Alsof de doordeweekse levering van maaltijden niet al genoeg energie kostte, kwam mijn moeder op het idee om, als extra verdienste, zelf klapperolie te maken. Mijn  oudste  zuster  Paula, die in Oengaran (een bergdorp op ongeveer 10 km ten zuiden van Semarang) woonde, werd ingeschakeld en met enige regelmaat kwamen er twee ‘grobaks’ (ossenkarren) de, in het binnenland zeer voordelig gekochte, klappers afleveren. Deze werden opgeslagen in de ‘goedang’ (schuur) om vervolgens door de kebon te worden ontdaan van de bast en harde binnenschil. Dan klonk het signaal ‘alle hens aan dek’ en werd met z’n allen het vrijgekomen vruchtvlees geraspt en, vermengd met water, uitgeknepen zodat de ‘santen’ (oliehoudende kokosmelk) vrij kwam; een hels karwei!

Nadat de santen een paar keer was gezeefd, werd het overgegoten in twee ‘wadjan’s’ (woks) van zo’n 60 cm doorsnee. Daarna werd de santen op primitieve, door de kebon gebouwde, stenen ovens aan de kook gebracht. Als brandstof diende de schil van de klappers; dat spaarde brandhout.

Nadat het water door de hitte was verdampt bleef de olie over die, na te zijn gefilterd, in flessen werd gegoten voor de verkoop.

Zuinigheid werd betracht en de ‘blondo’ (ingedikt bruine kokos residu op de bodem van de wok) was, eventueel bijgekruid en voorzien van sambal gandaria, een niet te versmaden heerlijkheid bij een bordje warme witte rijst. Het smaakte heel ‘goerih’ (lekker kruidig).

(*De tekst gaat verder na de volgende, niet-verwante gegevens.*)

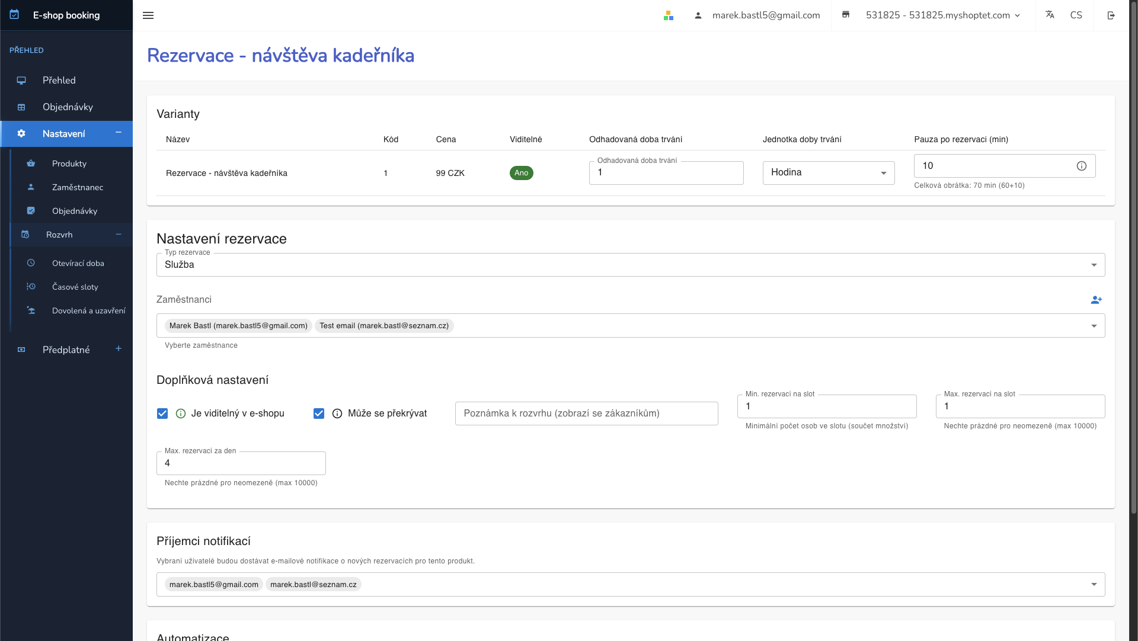Image resolution: width=1138 pixels, height=641 pixels.
Task: Open Jednotka doby trvání Hodina dropdown
Action: tap(828, 173)
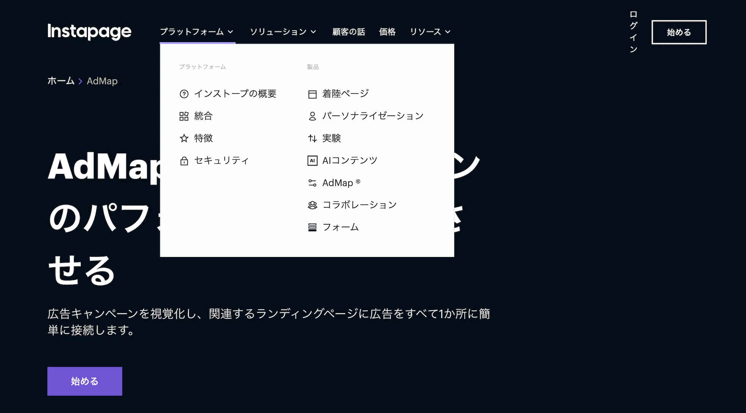Click the sliders icon beside AdMap
Screen dimensions: 746x413
pos(312,183)
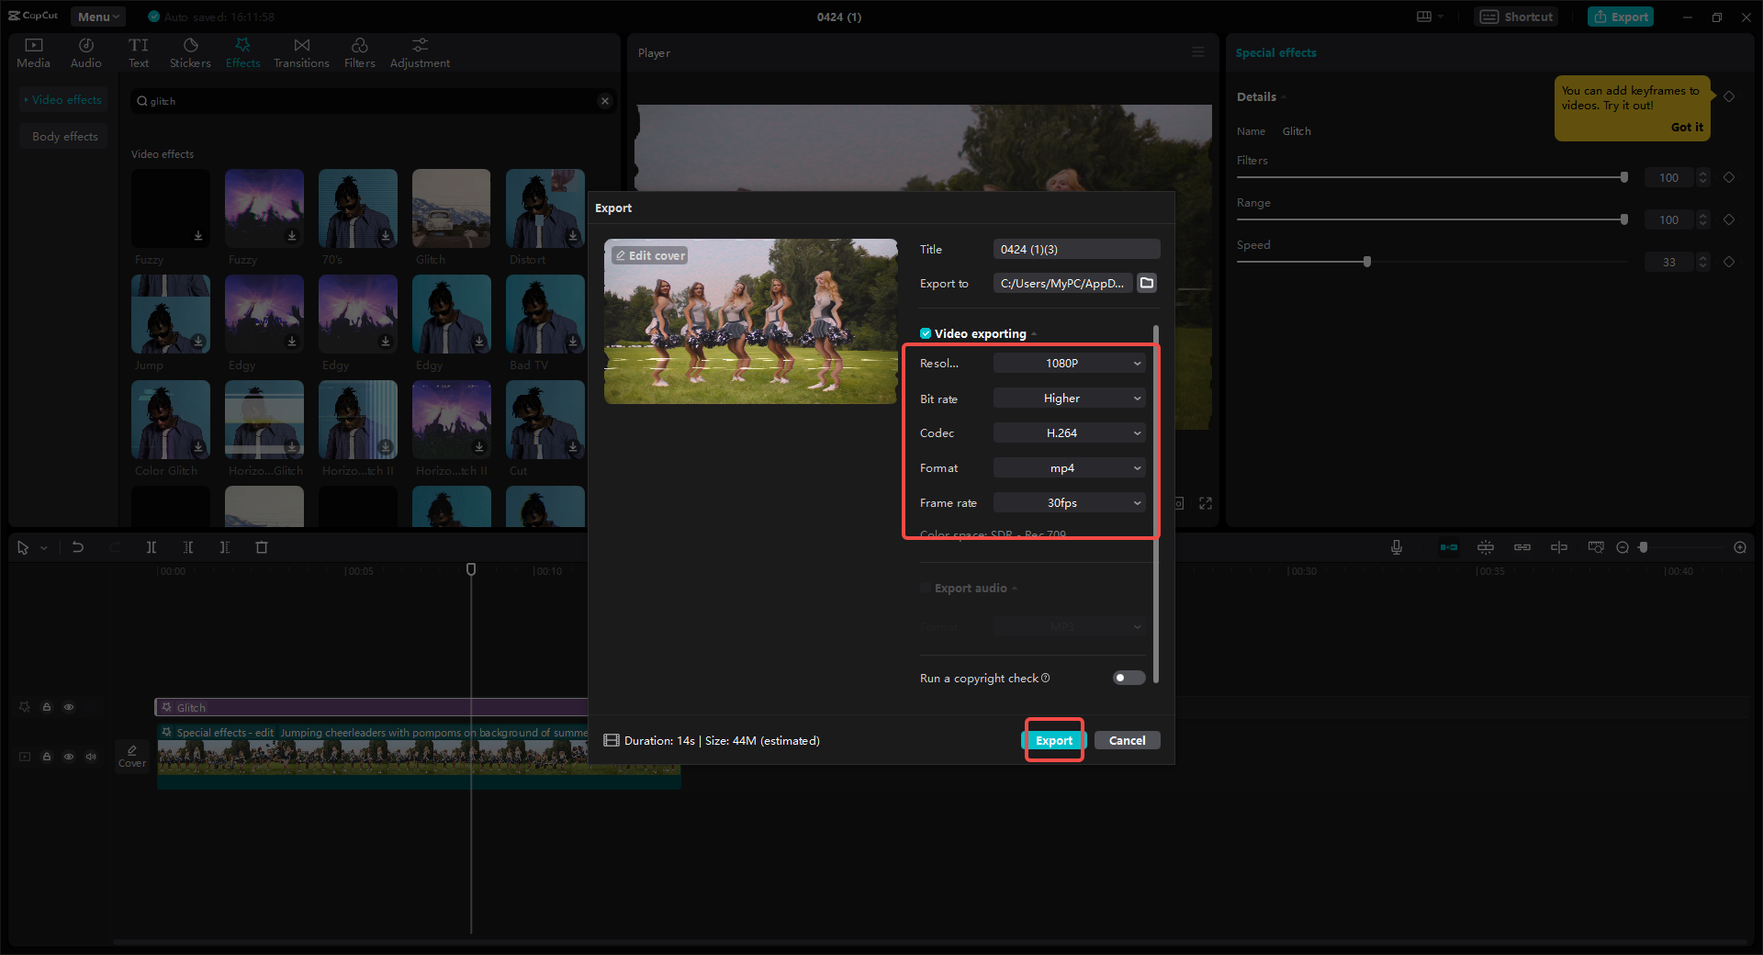Uncheck the Video exporting checkbox
Screen dimensions: 1763x955
pos(925,333)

Zoals eerder vermeld, kon mijn moeder ook goed taarten bakken. Een enkele keer liet ze zich overhalen om op bestelling een, meestal chocolade- of mokkataart te leveren. Helaas waren roomboter en tarwemeel niet meer verkrijgbaar. Geen nood, want margarine was nog te koop  en  rijste- of  cassavemeel  diende  als  vervanging  van tarwemeel. Bij deze bezigheid zaten wij kinderen altijd ongeduldig te wachten op het moment dat de beslagkom leeg was en wij met het vingertje het langs de wand achtergebleven zoete beslag mochten wegschrapen.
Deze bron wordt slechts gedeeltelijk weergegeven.